Ceux qui travaillent dans le domaine aiment faire une distinction entre une projection et une prévision. Lorsqu'on fait une prévision, tous les éléments peuvent varier. Donc, si on faisait par exemple une prévision sur la demande en énergie, on tenterait d'incorporer les changements probables à la politique du gouvernement dans cette prévision. On aurait donc toutes sortes de variables.

Notre projection est un peu plus étroite en ce sens que nous gardons délibérément constante la politique du gouvernement et nous déterminons les conséquences du fait que l'on garde cette politique constante pendant une longue période. L'un des objectifs de l'aperçu de la projection que nous faisons consiste à trouver un appui pour l'analyse de la politique et la décision stratégique. On doit donc connaître en fait son point de départ.

M. Rick Casson: Un autre aspect de la question était l'adaptation, c'est-à-dire que certaines choses devront être faites, peu importe ce qui se produira d'ici là. Ai-je bien compris? Est-ce ce que vous voulez dire lorsque vous parlez de s'adapter à la situation?

M. Robert Audet: Ma responsabilité dans ce rapport a été de prendre des éléments ici et là dans le rapport, de les assembler et de m'assurer qu'ils se lisaient bien. Je n'ai pas participé à chacune de ces études indépendantes. Le chapitre sur l'adaptation a été préparé surtout par notre service atmosphérique environnemental. C'est Roger Street et son groupe qui ont surtout préparé ce chapitre. Je n'ai pas participé à l'aspect recherche du rapport, particulièrement en ce qui concerne ce chapitre.

• 1620

Il faudrait peut-être poser cette question plus tard à certains de mes collègues d'Environnement Canada.

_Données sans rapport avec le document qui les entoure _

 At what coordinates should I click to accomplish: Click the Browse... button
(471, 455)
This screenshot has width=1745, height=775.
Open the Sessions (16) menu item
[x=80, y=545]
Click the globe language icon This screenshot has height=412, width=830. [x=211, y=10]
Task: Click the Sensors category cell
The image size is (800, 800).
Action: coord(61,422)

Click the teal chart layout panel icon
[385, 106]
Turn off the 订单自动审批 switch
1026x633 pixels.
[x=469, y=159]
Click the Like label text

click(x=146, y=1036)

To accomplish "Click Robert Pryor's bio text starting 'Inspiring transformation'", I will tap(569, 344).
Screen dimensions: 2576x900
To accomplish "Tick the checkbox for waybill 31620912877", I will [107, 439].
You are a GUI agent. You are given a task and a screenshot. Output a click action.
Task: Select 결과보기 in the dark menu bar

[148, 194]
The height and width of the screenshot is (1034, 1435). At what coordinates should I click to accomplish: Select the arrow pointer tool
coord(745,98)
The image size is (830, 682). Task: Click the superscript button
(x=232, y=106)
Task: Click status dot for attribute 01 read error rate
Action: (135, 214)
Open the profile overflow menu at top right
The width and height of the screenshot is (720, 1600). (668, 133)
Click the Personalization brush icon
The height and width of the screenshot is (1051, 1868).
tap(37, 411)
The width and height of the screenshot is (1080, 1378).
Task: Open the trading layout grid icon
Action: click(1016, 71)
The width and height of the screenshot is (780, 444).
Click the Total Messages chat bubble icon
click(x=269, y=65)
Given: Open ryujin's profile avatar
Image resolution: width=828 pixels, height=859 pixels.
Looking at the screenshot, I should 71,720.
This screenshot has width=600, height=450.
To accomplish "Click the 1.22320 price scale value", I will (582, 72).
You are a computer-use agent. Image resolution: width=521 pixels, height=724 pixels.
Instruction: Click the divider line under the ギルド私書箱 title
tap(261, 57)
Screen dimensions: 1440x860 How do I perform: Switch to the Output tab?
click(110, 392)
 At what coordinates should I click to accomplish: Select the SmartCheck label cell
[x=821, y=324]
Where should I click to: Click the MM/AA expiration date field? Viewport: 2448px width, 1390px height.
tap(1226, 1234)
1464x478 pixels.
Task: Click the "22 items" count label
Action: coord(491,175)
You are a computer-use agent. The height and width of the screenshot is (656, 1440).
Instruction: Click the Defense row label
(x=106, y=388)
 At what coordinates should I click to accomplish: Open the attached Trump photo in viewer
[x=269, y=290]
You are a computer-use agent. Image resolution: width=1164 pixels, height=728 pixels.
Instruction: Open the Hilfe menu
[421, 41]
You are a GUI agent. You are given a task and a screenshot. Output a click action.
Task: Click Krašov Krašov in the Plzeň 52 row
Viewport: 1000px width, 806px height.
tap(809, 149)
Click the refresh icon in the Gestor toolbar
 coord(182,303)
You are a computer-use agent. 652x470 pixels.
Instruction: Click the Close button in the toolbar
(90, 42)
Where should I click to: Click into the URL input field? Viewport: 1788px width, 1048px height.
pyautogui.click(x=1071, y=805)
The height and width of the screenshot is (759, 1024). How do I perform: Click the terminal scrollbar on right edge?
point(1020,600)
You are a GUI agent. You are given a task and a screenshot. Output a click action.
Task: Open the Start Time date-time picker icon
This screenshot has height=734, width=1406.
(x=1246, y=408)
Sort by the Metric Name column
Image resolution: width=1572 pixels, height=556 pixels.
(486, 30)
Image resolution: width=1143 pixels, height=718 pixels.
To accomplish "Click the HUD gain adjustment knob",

M. Rick Casson: Très bien.

Il y a aussi l'impact des initiatives sur les émissions de gaz à effet de serre, entre 1990 et 2020—le tableau que j'ai ici. Vous nous avez dit que vos résultats projetés s'appuyaient sur les conclusions de 1990 à 1995, la différence, et que vous faisiez ensuite une projection selon le scénario de réduction actuel. J'essaie de comprendre ce tableau.

M. Neil McIlveen: Non, ce n'est sans doute pas aussi simple que cela. On ne prend pas tout simplement ce qui s'est passé entre 1990 et 1995, par exemple, pour faire des projections.

Nous avons en fait commencé avec toutes les initiatives qui ont été annoncées par les gouvernements fédéral et provinciaux et les administrations municipales ainsi que par les services publics, puis nous avons déterminé lesquelles semblaient avoir un effet perceptible, où il était possible de décerner un effet quantitatif. Nous avons donc tenté de prévoir ce qui pourrait arriver si ces politiques, ces programmes ou ces initiatives étaient maintenus.

M. Marty serait peut-être mieux placé que moi pour en parler, mais si on prend par exemple la réglementation concernant l'énergie et les logements, ou les appareils de chauffage à air chaud, il faudrait regarder non seulement ce qui se passe lorsque la réglementation entre en vigueur, mais également ce qui arrive à mesure qu'il y a roulement du stock des appareils de chauffage sur une période de 25 ans. On essaie d'en tenir compte. On doit donc dans ce cas particulier tenir compte du nombre de nouveaux appareils de chauffage à air chaud qui pourraient être achetés au cours d'une année donnée et combien de ces appareils risquent de devenir périmés au cours d'une année donnée. C'est assez complexe d'une certaine façon, mais on tente ainsi d'examiner chacune des initiatives et d'évaluer l'impact probable de cette initiative dans l'avenir.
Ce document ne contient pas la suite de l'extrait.